| WHAT YOU WILL DO |
Narrow the data below down to the lines containing "agent".

| GIVEN ENTRIES |
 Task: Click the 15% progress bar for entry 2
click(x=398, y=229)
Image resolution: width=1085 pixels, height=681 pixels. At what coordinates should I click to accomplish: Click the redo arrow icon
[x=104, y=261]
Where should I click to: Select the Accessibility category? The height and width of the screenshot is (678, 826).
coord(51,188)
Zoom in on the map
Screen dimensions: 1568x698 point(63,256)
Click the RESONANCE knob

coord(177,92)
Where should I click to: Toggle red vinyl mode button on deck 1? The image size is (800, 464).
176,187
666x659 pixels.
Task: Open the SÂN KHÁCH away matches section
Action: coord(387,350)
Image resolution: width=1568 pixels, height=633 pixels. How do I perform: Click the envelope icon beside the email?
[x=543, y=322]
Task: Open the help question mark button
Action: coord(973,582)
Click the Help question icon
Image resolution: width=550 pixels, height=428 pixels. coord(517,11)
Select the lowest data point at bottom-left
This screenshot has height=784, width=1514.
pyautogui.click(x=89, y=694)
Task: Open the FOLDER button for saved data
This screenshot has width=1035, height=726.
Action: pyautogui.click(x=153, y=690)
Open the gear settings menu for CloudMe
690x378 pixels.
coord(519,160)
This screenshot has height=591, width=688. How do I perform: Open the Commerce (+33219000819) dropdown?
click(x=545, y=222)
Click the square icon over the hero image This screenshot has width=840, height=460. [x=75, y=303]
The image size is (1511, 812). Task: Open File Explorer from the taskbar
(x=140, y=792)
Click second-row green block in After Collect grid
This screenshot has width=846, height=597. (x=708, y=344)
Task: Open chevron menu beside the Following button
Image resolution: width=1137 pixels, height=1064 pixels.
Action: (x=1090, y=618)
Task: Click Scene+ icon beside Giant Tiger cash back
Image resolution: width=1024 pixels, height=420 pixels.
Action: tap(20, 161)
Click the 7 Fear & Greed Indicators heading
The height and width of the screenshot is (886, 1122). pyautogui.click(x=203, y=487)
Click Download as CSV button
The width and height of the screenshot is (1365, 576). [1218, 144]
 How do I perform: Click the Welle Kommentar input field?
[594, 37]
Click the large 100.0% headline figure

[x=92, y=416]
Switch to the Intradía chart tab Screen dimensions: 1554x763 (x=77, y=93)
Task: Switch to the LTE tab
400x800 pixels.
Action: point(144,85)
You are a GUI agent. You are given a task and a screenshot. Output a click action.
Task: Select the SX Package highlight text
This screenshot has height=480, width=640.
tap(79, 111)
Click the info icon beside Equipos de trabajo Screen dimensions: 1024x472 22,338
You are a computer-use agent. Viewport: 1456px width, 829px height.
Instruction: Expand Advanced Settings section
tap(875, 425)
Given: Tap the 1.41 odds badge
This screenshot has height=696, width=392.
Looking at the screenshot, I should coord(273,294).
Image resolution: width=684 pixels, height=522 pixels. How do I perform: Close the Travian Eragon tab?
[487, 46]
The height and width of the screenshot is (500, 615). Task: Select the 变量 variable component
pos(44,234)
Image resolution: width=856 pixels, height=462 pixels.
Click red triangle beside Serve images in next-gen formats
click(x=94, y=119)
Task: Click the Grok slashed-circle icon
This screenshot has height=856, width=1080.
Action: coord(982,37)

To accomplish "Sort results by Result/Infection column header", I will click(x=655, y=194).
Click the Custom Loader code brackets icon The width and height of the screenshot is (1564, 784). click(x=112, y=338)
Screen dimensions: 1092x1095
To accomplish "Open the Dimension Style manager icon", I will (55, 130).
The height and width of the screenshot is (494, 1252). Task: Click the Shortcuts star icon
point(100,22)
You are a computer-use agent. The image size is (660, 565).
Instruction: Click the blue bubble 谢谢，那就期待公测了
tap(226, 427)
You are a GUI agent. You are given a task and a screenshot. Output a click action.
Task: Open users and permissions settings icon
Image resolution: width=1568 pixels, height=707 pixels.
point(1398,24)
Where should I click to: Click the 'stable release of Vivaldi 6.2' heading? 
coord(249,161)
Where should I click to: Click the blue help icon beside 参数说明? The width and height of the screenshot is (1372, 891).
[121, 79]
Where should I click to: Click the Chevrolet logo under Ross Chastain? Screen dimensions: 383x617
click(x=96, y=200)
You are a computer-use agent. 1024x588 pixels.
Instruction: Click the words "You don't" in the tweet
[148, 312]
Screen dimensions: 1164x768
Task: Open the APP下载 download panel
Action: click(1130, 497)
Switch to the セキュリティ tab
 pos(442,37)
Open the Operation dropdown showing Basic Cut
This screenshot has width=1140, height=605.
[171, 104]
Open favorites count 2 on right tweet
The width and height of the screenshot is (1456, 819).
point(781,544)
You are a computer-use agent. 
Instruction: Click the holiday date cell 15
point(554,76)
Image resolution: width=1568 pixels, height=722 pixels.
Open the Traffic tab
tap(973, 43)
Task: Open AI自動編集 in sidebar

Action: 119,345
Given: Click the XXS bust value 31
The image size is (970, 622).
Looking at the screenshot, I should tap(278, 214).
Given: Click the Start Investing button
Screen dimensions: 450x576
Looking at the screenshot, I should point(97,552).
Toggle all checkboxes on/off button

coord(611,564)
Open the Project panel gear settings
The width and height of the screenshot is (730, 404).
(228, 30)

| RESPONSE AREA |
You are a GUI agent. You are given a task and a screenshot. Output a click action.
You are a computer-use agent. Viewport: 1456px width, 829px height.
You are a computer-use agent. The image size is (660, 565).
You are a GUI agent. You are given a task and a screenshot. Output a click action.
You are a computer-use agent. 1024x588 pixels.
You are a computer-use agent. 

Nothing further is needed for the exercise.